Deba Aubin at Reuters has a great scoop this morning, reporting that the PCAOB "will fault PwC for not promptly addressing quality control problems found during inspections of some of its 2007 and 2008 audits," according to an internal PwC memo dated today and signed by Bob Moritz. [cue]
And it doesn't sound like BoMo is crazy about these findings:
In the memo, PwC defended its efforts to improve quality controls and said it was disappointed with the watchdog's report. It said the PCAOB's criticisms "relate to some of the most complex, broad, judgmental and evolving areas of auditing."
This would be the second time such a report was issued by the PCAOB. The Board released Part II of Deloitte's 2008 inspection report back in 2011.
I guess we shouldn't be surprised. Last November, PwC's 2012 inspection report showed that the firm's results had actually gotten worse than the year prior, with an error rate of 41% of the audits inspected.

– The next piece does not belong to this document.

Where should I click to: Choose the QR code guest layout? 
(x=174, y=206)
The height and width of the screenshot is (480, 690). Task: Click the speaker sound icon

That doesn't exactly illustrate progress in the area of quality control. At the time, we noted that the firm's response to that report was a little more extensive than we're used to seeing, with BoMo and audit leader Tim Ryan telling the PCAOB to up its game a little:
Meeting the challenges that must be addressed to consistently perform high-quality audits is our top priority. We look forward to continuing our dialogue with the PCAOB in support of our priority commitment to audit quality. In this regard, we hope that some of the Board's important standard-setting activities — such as proposed standards with regard to auditing fair value measurements, auditing management's estimates, and strengthening firms' systems of quality control — can be accelerated. In our view, the consistency of audit execution, not only within a single firm but across the profession, can be greatly enhanced with standards that reflect the increasingly complex accounting and auditing environment in which we operate.
We can't possibly know when the PCAOB made up its mind to issue Part II for PwC's audits, which is a shame because it would be great to know if Jim Doty & Co. were sitting around, reading this response, and when they got to that last sentence they said to each other, "They're not exactly tearing it up either, are they?. Should we issue Part II? Let's issue Part II."
Of course no one is talking, but it's interesting that the leak came from PwC. Not because you'd expect someone at the Board to be the source — becuase they are notoriously tight-lipped with its inspection process — but why would someone with access to this memo want it out now? My guess is the firm wants to give itself the chance to control the initial narrative because the PCAOB's story will certainly not fit with what PwC wants to say. By getting in front of this, the firm steals the Board's thunder. You clever devil, BoMo!
Still, this doesn't do much for PwC's reputation as an auditor, so even if they are in front, they still have to endure a very public rebuke.
Anyway, the folks at Deloitte are probably relieved to have some company.